Thank you to Netgalley and Rowman & Littlefield for the opportunity to read this ARC in exchange for my honest review.
This is a fascinating story. I know Joy Womack is many balletomanes' ultimate BEC, but this book goes a long way toward explaining why she is the way she is (in those ways that irritate so many people). Me-first attitude? Explained by the absolutely cutthroat Russian ballet education system she was thrown into, a minnow among sharks. Her rabid self-promotion? More of the same, plus her legitimate need to support herself when her family could not help financially and her ballet "salary" sometimes amounted to no more than $50 per month. That iron grip she seems to have on her public image as a prima ballerina? An absolutely necessary survival mechanism. Vaguely European accent? Explained by the fact that she's spent more than half her life living outside the US.
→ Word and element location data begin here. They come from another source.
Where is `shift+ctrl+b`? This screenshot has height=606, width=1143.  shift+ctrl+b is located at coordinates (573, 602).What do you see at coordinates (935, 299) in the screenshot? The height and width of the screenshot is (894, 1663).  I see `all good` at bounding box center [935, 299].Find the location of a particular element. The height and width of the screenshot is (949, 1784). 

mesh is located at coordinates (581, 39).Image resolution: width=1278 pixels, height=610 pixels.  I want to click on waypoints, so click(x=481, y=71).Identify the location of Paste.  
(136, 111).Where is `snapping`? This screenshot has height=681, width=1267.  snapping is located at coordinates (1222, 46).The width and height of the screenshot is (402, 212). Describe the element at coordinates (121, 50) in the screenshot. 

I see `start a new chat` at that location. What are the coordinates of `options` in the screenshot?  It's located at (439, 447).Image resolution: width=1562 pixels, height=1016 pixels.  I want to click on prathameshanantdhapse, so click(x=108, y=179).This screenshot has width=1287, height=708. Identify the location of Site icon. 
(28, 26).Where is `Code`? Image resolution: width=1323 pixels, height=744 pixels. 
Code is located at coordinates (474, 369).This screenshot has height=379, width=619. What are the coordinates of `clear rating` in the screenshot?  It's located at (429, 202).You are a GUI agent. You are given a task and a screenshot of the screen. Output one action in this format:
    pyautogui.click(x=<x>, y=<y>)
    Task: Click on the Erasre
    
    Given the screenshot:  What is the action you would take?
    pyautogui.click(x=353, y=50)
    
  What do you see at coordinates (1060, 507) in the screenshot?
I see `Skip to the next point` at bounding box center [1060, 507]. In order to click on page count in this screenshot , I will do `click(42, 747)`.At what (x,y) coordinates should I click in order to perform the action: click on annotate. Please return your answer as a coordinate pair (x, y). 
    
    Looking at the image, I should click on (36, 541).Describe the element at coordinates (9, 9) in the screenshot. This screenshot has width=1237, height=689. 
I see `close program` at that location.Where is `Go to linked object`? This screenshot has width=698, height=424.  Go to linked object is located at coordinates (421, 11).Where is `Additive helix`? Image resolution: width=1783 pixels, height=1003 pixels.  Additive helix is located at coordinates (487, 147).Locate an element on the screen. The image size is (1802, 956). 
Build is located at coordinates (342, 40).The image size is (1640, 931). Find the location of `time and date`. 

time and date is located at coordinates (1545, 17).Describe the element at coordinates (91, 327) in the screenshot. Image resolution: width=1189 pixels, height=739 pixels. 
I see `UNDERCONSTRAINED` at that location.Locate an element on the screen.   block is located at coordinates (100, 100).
Most importantly, this book makes an intelligent, well thought-out case for why her family's hardcore Evangelical Christianity taught her to accept suffering and unquestioning obedience starting from her earliest years. The family left that church, but the lessons remained ingrained in her: she did not speak up about childhood sexual abuse until decades later; she bent herself, literally and figuratively, to serve her teachers' and ballet masters' needs; she quashed extraordinary levels of physical pain in service of her art; she endured and still battles with an eating disorder that both serves her artistry and destroys her, body and soul.
And in the end, what I take away from this book is her need to dance. It is a physical need, it is a mental need, it is a spiritual need. For someone like me on the outside, who has no such need, it looks a lot like an addiction no gentler than heroin. To her, it's the expression of everything she is. I admire that dedication, and I'm glad I got to read this book.
ARC provided in exchange for an honest review.
Although this is a ghostwritten autobiography, the writing is more than adequate to engage the reader in the subject, Joy Womack, and her story.
Born and raised in California and Texas, she began ballet at a young age and always dreamed of dancing at the Bolshoi Ballet. As a teen, she left the US for Russia and immersed herself in the Russian lifestyle, Moscow, and eventually the Bolshoi where her childhood dream came true.
As she became familiar with the Russian ballet world and the Bolshoi, she began to sense dishonesty and corruption. Around that time Sergei Filin, the Bolshoi director, was attacked with acid, disfiguring him. These changes provoked Womack to speak publicly about her experiences at the Bolshoi. She was fired.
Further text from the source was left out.